Le baron (dort dans son petit lit et dans son sommeil
il imite un homme ordinaire qui ronfle comme un artisan.)
Le comte (force avec un levier la
fenêtre du rez-de-chaussée donnant sur la cour.)
Le baron (ronfle.)
Le domestique (tend l'oreille depuis la chambre
de bonne.)
Le comte (pousse la fenêtre et
rampe prudemment dans l'antichambre, il tâtonne.)
Le domestique : Non mais des fois, qui crapahute dans
l'antichambre ? (Il y va, il
rencontre le comte.)
Le domestique (se
méprend, il s'imagine que quelqu'un se serait faufilé par la
fenêtre dans le but de cambrioler) :
Oh, oh, salaud de cambrioleur, qu'est-ce qu'on manigance là ?!
Le comte (cogne le domestique à la
tête avec son browning et le tue.)
Le baron (rêve qu'il est
réveillé.)
Le comte (pointant son browning devant lui,
il ouvre prudemment le bureau de travail du baron.)

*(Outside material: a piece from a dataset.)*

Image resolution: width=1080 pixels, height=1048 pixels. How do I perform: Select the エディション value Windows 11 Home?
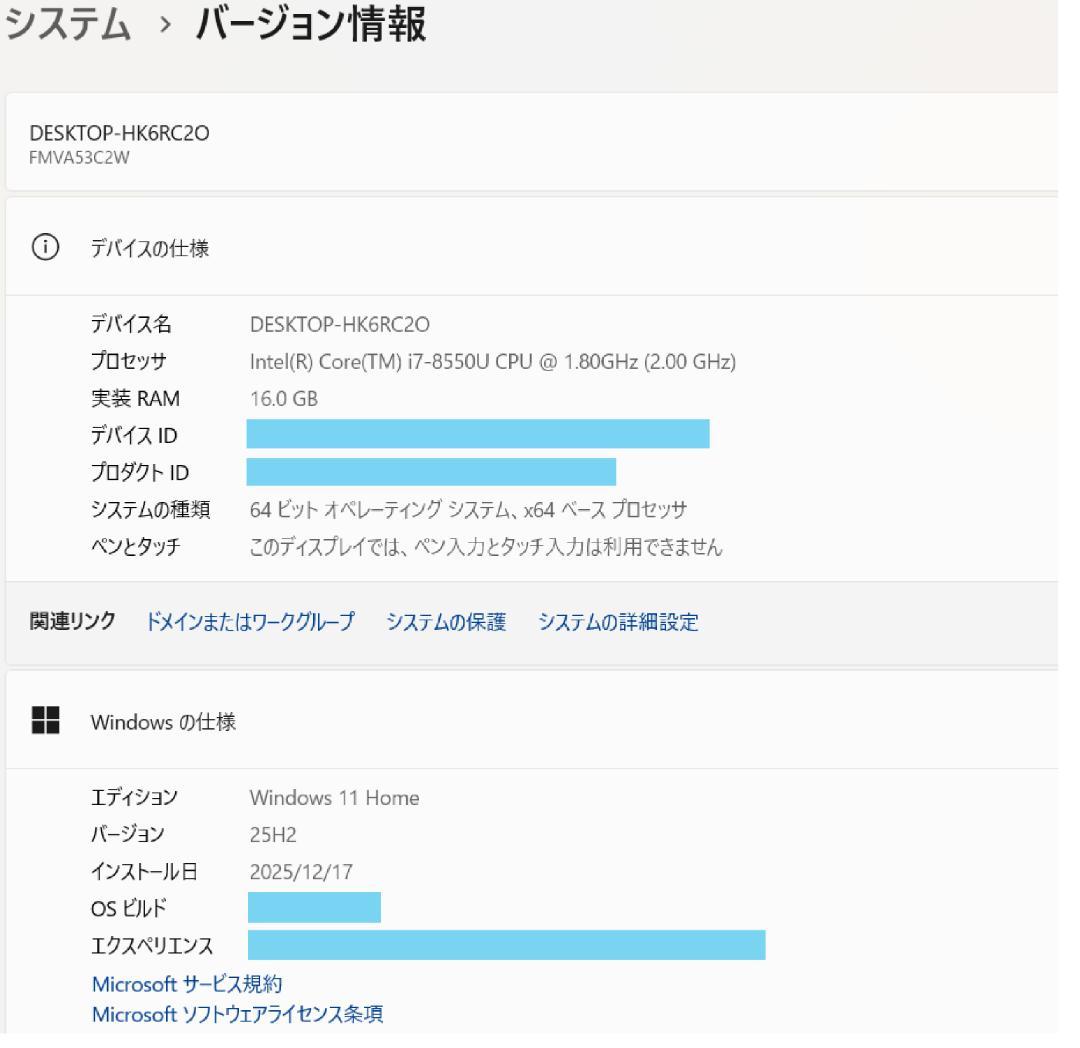(x=334, y=798)

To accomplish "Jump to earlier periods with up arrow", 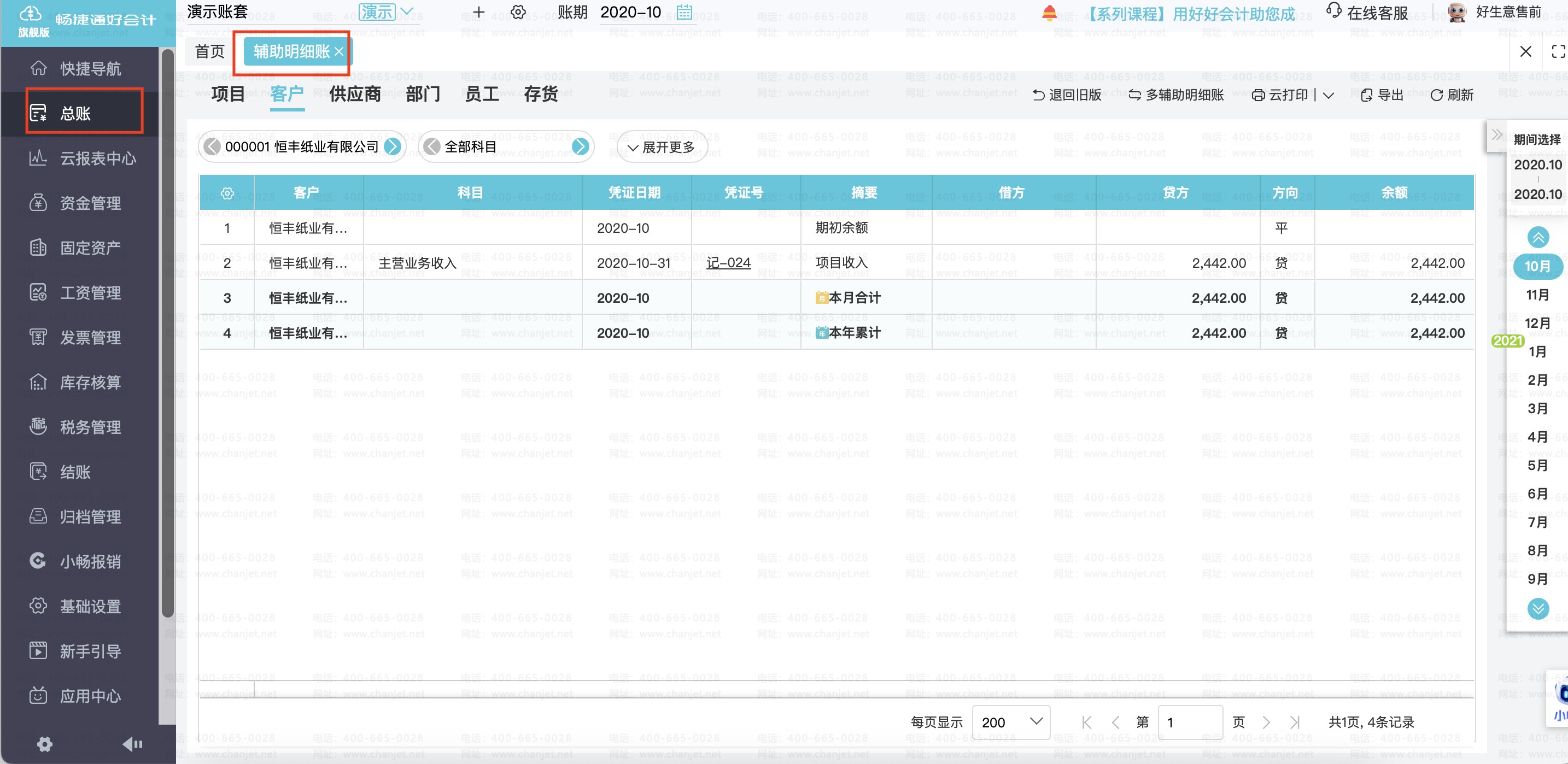I will pos(1537,237).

Le baron : Ahouah ! (Il bâille. Il
s'étire.)
Le domestique (commence à se
décomposer.)
Une punaise : En
principe je n'aime pas le sang bleu, mais j'ai faim. (Elle pique le baron.)
Le comte (sort ses
outils de cambrioleur et s'apprête à forcer le coffre.)
Le baron (la
punaise le réveille.)
Le comte (a ouvert le coffre, il ramasse
l'argent. D'un geste caractéristique chez les aristocrates, il fourre
les billets dans la poche de son gilet.)
Le baron :
Hé… non mais, qui farfouille là dans mon bureau ?
Jean ! Holà, Jean !
Le domestique (regrette, mais il est mort.)
Le baron : Oh le
saligaud, il ne vient pas. Je vais voir. (Il
fait un saut dans son bureau.)
Le comte (saute
vers la fenêtre.)
Le baron : Ah
bon ! Un cambrioleur ! Un policier ! Un policier !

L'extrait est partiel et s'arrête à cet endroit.